Work task:
In the listing that follows, the lines starting at the one containing "The image size is (1200, 630)." and ending at the one containing "You are a computer-use agent. Screen dimensions: 1008x423" are to be returned exactly, both boundary lines included, and no others.

Source data:
[Start of section]

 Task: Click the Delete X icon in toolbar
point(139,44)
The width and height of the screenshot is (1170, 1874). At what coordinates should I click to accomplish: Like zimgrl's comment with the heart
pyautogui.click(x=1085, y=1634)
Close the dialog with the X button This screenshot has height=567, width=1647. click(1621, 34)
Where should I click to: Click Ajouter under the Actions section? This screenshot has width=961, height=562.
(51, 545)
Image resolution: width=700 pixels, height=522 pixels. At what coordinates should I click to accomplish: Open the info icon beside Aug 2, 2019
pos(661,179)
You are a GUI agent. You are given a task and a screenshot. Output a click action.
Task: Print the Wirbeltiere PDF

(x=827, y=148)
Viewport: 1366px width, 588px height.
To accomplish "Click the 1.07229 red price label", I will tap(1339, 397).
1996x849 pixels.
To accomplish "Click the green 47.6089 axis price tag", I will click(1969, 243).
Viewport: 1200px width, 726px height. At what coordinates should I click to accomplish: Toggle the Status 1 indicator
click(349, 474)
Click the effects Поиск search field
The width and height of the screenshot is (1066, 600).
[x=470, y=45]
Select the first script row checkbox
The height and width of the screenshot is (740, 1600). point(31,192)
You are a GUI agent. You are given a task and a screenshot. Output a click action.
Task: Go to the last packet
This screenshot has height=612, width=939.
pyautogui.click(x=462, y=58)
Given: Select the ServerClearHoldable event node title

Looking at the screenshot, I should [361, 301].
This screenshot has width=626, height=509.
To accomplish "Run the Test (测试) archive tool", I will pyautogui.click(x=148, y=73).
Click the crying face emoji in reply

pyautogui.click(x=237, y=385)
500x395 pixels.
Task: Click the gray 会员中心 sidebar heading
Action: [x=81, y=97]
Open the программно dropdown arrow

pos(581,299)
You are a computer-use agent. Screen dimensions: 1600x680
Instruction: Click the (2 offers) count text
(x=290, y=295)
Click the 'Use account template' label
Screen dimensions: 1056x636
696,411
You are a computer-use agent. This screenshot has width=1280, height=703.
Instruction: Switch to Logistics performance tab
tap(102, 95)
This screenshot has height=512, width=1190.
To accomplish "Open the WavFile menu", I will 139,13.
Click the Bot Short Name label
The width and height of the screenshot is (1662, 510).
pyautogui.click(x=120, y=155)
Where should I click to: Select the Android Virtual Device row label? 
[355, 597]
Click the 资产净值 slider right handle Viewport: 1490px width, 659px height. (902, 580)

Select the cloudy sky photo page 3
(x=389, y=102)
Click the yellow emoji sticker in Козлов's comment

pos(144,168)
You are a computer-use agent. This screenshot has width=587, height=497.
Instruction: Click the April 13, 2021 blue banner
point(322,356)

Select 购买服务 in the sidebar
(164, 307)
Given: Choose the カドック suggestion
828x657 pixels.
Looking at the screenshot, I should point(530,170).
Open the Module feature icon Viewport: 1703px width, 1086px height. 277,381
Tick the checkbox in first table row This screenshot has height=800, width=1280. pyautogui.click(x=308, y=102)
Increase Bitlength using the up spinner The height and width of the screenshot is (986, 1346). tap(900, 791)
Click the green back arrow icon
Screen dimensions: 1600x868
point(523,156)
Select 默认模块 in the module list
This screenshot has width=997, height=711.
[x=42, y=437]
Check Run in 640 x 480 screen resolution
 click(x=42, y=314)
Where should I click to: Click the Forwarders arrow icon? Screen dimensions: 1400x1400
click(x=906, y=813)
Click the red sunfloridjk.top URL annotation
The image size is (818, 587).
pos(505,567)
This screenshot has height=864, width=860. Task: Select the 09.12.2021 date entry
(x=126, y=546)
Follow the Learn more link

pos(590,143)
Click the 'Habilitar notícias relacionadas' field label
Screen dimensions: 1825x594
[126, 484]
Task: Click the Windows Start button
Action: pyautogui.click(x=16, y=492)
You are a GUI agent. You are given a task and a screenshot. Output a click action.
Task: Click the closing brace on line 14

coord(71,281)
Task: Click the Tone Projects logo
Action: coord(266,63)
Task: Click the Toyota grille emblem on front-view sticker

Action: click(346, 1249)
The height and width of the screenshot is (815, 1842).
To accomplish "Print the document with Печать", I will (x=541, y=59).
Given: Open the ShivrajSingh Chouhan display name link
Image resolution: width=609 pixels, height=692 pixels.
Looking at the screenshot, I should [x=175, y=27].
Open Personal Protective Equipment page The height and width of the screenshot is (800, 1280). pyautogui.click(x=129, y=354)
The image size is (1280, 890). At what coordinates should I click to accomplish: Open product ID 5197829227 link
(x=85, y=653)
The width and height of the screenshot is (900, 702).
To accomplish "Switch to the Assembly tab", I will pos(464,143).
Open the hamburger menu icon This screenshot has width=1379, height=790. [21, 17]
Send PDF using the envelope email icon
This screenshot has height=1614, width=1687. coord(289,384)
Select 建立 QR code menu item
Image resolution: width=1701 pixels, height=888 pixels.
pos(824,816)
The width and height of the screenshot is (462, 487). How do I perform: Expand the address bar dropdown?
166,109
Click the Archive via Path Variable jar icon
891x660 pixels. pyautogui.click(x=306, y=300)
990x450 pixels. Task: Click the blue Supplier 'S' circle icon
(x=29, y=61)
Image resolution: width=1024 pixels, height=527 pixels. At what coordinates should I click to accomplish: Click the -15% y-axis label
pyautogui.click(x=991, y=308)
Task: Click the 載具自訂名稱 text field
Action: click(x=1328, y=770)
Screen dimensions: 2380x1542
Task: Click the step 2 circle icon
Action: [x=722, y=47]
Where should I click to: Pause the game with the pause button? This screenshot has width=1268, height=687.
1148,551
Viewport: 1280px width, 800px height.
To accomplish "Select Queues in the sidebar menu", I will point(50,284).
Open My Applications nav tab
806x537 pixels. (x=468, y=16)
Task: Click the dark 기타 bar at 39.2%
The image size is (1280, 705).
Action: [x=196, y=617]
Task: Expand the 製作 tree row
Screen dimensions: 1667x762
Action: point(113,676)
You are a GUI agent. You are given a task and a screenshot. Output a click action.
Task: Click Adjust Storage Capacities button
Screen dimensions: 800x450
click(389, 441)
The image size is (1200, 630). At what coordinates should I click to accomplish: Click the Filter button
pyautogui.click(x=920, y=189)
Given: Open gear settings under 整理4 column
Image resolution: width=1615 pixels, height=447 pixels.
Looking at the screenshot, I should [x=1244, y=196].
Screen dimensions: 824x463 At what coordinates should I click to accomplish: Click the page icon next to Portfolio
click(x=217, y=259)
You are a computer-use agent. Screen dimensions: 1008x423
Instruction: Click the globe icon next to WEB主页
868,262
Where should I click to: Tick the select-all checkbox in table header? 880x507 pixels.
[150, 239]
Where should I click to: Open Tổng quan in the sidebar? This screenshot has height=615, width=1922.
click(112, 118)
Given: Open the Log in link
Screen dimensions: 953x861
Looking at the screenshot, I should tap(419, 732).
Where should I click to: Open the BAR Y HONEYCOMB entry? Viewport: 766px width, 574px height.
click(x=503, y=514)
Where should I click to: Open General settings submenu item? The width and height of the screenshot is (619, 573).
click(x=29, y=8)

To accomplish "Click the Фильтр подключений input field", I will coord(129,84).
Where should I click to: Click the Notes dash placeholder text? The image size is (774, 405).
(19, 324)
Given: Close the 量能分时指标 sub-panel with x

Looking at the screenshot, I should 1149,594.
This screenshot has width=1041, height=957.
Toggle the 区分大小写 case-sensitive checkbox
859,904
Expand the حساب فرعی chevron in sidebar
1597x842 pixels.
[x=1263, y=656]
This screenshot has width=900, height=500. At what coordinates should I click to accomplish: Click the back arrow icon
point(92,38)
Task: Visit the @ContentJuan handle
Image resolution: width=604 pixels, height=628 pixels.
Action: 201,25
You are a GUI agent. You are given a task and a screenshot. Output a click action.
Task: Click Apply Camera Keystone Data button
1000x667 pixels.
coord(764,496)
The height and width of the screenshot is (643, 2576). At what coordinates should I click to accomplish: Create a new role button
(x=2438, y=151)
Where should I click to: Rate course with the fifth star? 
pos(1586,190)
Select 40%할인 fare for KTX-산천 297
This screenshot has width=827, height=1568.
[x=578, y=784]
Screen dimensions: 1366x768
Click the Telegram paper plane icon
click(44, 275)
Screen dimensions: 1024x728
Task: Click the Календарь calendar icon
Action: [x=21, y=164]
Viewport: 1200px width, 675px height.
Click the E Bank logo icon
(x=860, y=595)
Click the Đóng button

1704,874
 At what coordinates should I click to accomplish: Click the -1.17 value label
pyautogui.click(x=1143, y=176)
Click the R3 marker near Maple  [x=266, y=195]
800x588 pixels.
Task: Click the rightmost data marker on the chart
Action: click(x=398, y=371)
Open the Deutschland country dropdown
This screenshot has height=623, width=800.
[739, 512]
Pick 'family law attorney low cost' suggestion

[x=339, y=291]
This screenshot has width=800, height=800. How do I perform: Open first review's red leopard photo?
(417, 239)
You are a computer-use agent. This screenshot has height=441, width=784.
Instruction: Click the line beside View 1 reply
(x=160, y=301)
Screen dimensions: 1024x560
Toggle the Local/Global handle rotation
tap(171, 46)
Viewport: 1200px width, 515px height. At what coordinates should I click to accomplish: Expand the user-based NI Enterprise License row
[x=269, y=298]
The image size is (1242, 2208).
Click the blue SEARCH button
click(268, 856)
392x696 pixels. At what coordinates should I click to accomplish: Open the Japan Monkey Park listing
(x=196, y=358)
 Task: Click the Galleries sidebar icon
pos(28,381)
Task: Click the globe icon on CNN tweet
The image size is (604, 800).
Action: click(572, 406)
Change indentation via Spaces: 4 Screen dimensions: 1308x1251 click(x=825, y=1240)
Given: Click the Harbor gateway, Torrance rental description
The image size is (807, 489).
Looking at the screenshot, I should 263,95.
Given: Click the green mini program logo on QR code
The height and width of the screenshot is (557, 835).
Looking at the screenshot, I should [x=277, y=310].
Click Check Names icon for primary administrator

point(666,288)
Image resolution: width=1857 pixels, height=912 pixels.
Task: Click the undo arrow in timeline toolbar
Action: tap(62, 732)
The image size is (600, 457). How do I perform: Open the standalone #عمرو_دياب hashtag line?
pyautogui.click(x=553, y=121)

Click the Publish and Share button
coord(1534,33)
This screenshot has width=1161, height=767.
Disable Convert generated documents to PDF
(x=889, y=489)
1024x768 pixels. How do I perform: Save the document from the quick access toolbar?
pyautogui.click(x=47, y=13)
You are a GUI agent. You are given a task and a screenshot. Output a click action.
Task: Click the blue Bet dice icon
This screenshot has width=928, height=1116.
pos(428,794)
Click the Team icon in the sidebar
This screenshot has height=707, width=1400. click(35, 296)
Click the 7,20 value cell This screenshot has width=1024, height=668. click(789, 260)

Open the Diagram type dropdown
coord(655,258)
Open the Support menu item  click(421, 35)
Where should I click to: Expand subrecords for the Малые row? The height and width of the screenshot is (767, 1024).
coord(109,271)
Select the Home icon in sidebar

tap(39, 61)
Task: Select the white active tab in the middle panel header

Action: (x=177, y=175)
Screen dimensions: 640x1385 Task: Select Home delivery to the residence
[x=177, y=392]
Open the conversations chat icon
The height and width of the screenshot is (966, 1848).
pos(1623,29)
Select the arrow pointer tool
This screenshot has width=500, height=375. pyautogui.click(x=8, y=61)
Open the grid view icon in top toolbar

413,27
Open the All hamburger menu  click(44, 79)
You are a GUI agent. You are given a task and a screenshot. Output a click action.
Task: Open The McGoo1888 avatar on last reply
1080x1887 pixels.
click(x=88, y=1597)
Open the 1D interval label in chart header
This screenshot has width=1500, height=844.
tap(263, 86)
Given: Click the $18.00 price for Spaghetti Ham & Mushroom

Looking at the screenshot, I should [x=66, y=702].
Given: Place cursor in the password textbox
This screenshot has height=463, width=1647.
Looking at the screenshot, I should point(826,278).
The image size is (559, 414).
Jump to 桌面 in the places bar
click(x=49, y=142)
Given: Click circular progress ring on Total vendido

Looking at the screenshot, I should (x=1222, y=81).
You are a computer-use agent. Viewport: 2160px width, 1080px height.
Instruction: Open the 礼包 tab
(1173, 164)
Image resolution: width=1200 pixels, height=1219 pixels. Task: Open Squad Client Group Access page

[End of section]

Response area:
The image size is (1200, 630). At what coordinates should I click to accomplish: Click the Filter button
pyautogui.click(x=920, y=189)
Given: Open gear settings under 整理4 column
Image resolution: width=1615 pixels, height=447 pixels.
Looking at the screenshot, I should [x=1244, y=196].
Screen dimensions: 824x463 At what coordinates should I click to accomplish: Click the page icon next to Portfolio
click(x=217, y=259)
You are a computer-use agent. Screen dimensions: 1008x423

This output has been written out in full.